In 1977, he became the founder president of All India Nepalese Students Association. While in India, he came into the contact of top political leaders of Nepal like BP Koirala, Tulsi Lal Amatya, Mohan Bikram Singh and Rishikesh Shah and plunged headlong into democratic politics. He was arrested in 1980 for the first time by Indian police while showing black flags to King Birendra in New Delhi. In 1981, Bhattarai became a member of the Communist Party of Nepal through Mohan Bikram Singh. Subsequently, he became active in organising migrant Nepali workers in India through All India Nepalese Unity Society (1979-1986).

Between 1977 and 1986 he became the editor of Janamanas and Nepali Ekta,

published from India. After completing formal education, he returned to Nepal in

1986 and became full-time party cadre and political activist. During the anti-Panchayat people’s movement of 1990 Bhattarai was the central spokesman of United National People’s Movement, a coalition of CPN (Masal), CPN (Mashal), Proletarian Labour Organisation and other left groups. Post-1990, his political activism intensified against, in is own words, ‘the weaknesses and limitations of the chronically infirm parliamentary system after 1990’. He was held and jailed in 1994 by the so-called democratic government.

Since 1991 Bhattarai has played an instrumental role in shaping the revolutionary path of the communist movement in Nepal as a politburo member of CPN (Unity Centre) and later of CPN (Maoist). Between 1991 and 2001, he was also the president of United People’s Front. During the People’s War, he remained underground from 1996 to 2006 and led the conflict on different fronts.

He has been the convener of the United Revolutionary People’s Council, a shadow People’s Government since 2001. In 2003, he led the Negotiating Team of CPN (Maoist) for peace dialogues. He is widely acknowledged as one of the architects of the Joint People’s Movement of 2006 and as a key negotiator of Comprehensive Peace Accord signed in November 2006.

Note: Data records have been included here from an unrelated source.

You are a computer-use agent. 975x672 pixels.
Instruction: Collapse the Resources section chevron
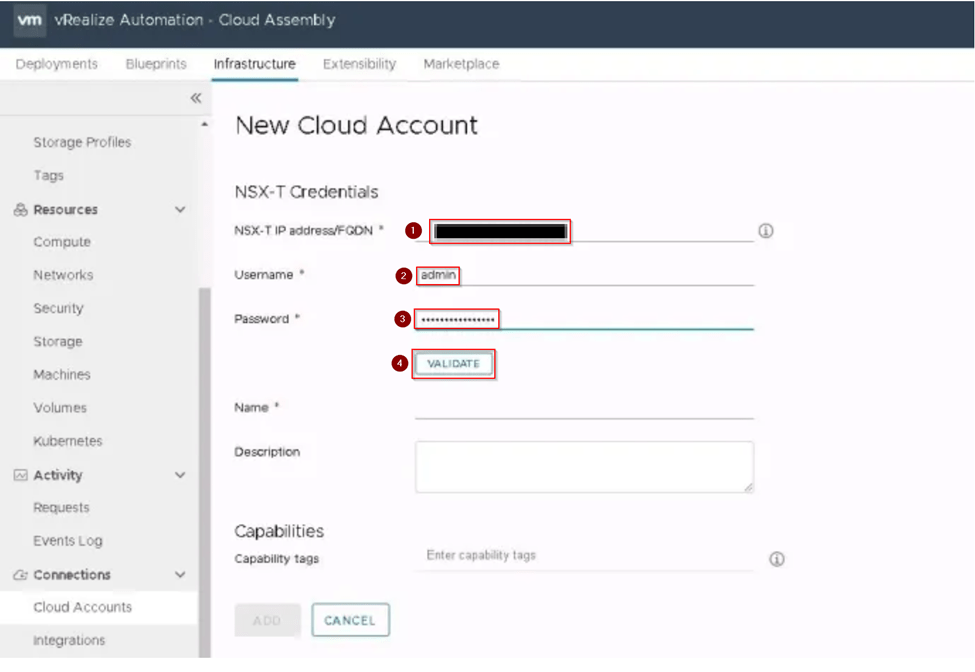tap(180, 210)
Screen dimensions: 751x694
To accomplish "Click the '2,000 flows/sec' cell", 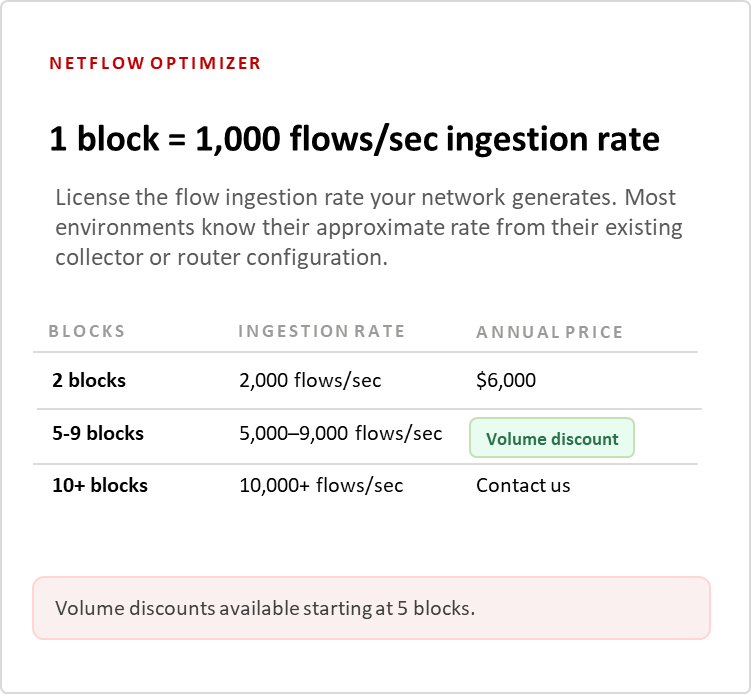I will pyautogui.click(x=310, y=380).
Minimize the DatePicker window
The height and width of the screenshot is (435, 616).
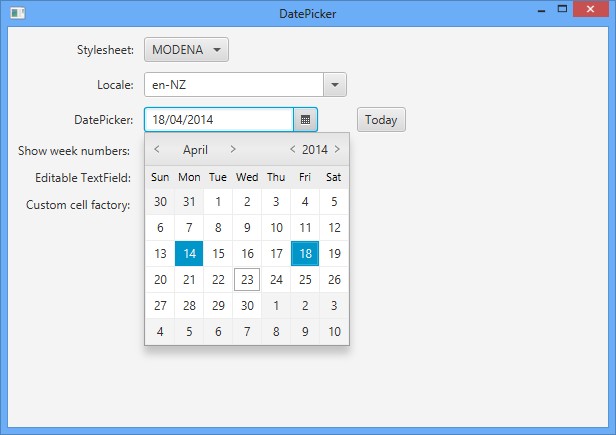541,10
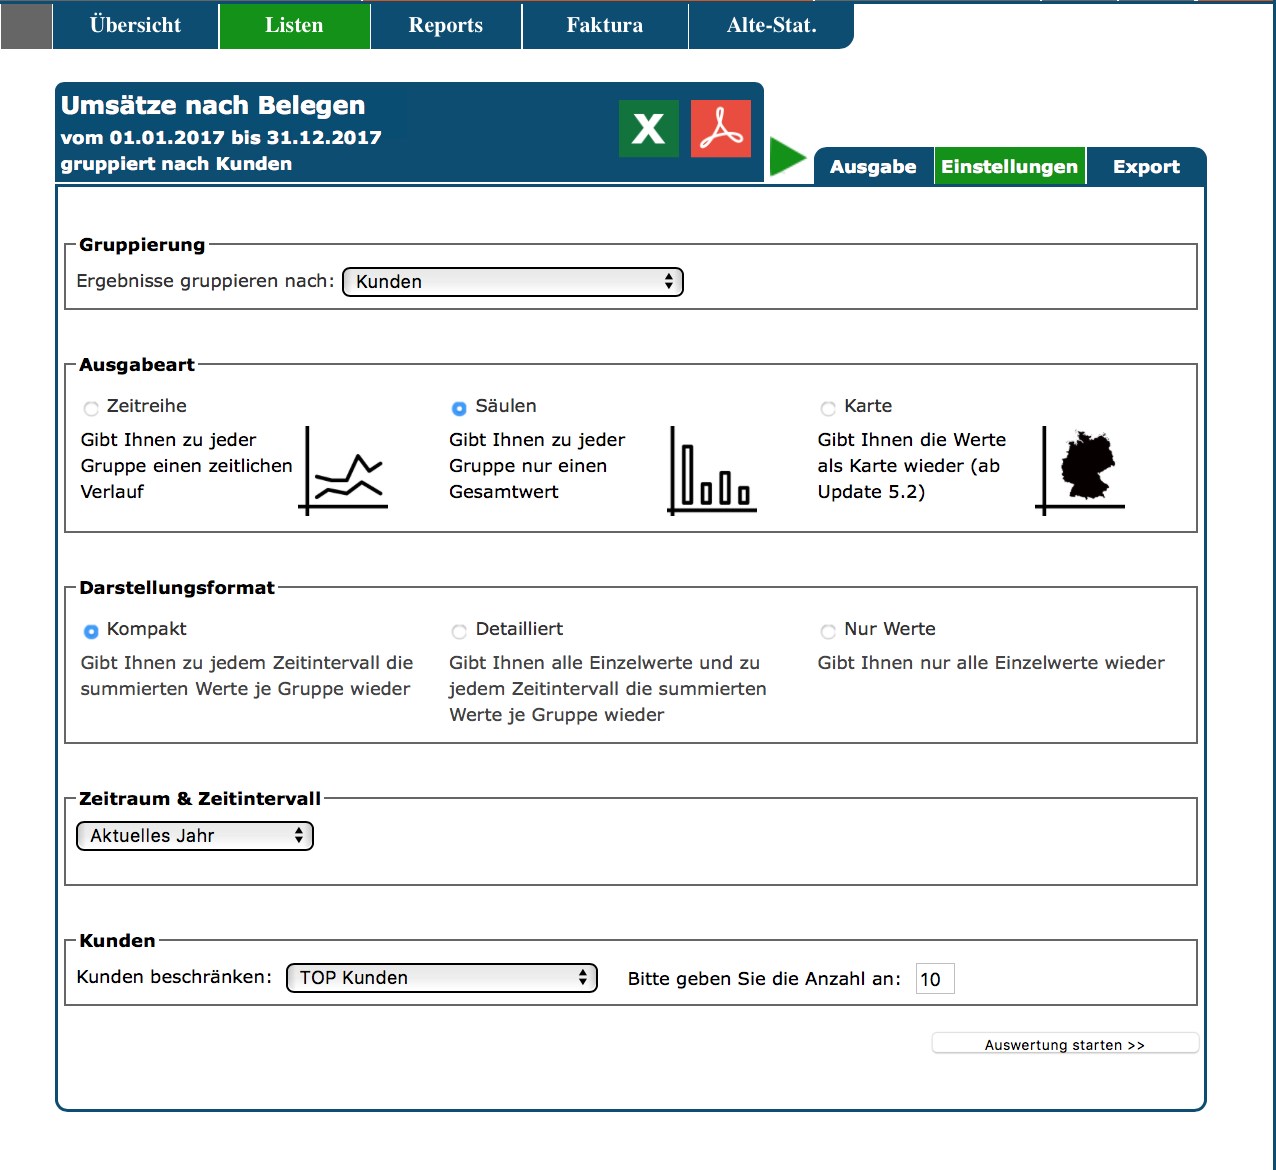Click the Germany map Karte icon
The width and height of the screenshot is (1276, 1170).
pyautogui.click(x=1082, y=471)
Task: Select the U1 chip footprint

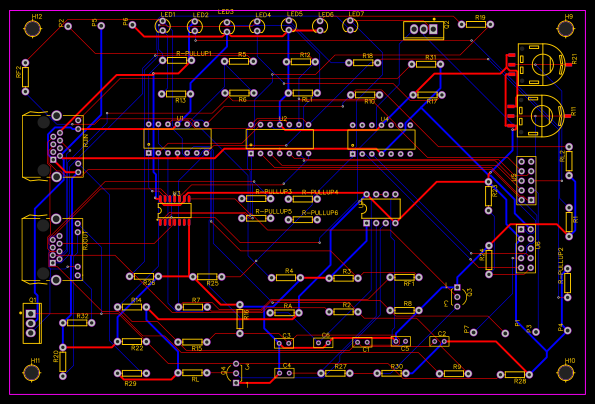Action: pos(177,139)
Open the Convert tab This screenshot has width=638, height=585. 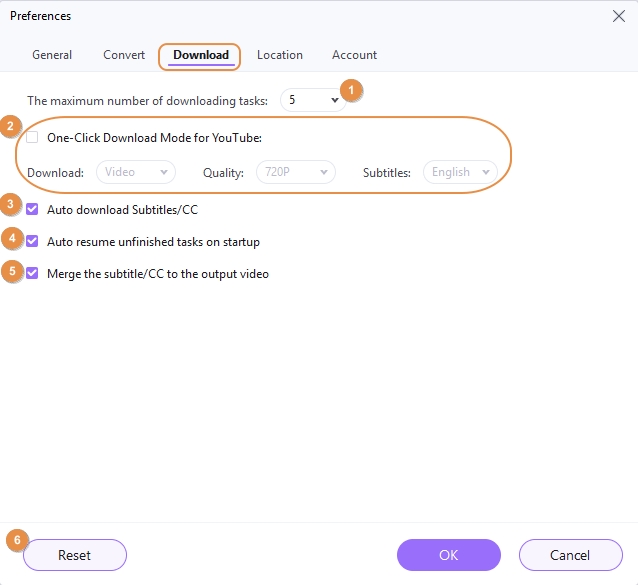point(124,55)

In the first ever Constituent Assembly elections held in April 2008, Nepali people once again established him as the ‘Always First’ figure by electing him from Gorkha constituency No 2 with the highest number of votes and highest margin against the nearest rival (46,272 votes against 6,143; nearly 82 percent of the votes). In the subsequently formed government, headed by party Chairman Push Kamal Dahal, Bhattarai was appointed as finance minster. During his tenure he proved his worth.  

Between the end of 2004 and early 2005, relations between Chairman Dahal and Bhattarai soured. It was reportedly due to the disagreement on power sharing inside the party. Bhattarai was unhappy with the consolidation of power under the party chief. Dahal expelled Bhattarai from the party but he was later reinstated. When King Gyandra took the power in 2005, there was disagreement between Dahal and Bhattarai. Dahal was in favour of joining the hands with Royal palace, while Bhattarai was for joining hands with parliamentary parties.

The Maoist ideologue believes that the party should move ahead with a strategy of democratic republic and multiparty system for a time being as the other parties would not accept a people’s republic immediately. After his release from punishment and during a meeting held at Chunbang, a village in Rolpa, the party held discussions on Bhattarai’s idea. Only then the party came forward with a strategy of democratic republic rather than a people’s republic. Bhattarai’s strategies have worked out to date, which put forward the party as the main kingmaker of the nation’s politics.

Dahal and Bhattarai agree on strengthening the newly established democratic republic than implementing a people’s republic immediately.